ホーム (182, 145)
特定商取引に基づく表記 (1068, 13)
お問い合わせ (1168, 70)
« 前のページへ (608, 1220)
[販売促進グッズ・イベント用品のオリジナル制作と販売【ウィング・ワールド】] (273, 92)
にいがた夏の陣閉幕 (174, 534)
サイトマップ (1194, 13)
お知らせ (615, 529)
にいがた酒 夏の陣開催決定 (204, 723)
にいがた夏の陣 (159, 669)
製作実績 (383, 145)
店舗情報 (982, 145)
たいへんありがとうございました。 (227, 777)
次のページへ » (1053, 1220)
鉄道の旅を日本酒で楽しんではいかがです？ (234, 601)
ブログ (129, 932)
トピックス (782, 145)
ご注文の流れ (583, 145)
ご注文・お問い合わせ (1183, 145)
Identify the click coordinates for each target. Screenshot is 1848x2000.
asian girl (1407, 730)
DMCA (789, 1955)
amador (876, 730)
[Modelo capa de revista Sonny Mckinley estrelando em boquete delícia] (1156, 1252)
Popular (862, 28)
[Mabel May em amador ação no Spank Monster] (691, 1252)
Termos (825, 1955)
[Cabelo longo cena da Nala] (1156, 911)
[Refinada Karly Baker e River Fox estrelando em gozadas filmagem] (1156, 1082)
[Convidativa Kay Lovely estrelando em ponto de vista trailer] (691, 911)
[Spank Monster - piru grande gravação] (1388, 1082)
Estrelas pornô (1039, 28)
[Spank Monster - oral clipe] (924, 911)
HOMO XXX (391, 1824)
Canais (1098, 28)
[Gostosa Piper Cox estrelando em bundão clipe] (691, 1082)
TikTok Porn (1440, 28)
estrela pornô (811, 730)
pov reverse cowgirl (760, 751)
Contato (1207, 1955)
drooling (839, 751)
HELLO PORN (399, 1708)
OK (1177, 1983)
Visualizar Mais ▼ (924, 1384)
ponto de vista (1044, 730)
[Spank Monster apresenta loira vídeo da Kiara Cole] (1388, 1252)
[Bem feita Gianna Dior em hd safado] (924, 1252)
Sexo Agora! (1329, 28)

******************************

Scan the records above. Return every line with "Spank" in it.

TASK OUTPUT —
[Mabel May em amador ação no Spank Monster] (691, 1252)
[Spank Monster - piru grande gravação] (1388, 1082)
[Spank Monster - oral clipe] (924, 911)
[Spank Monster apresenta loira vídeo da Kiara Cole] (1388, 1252)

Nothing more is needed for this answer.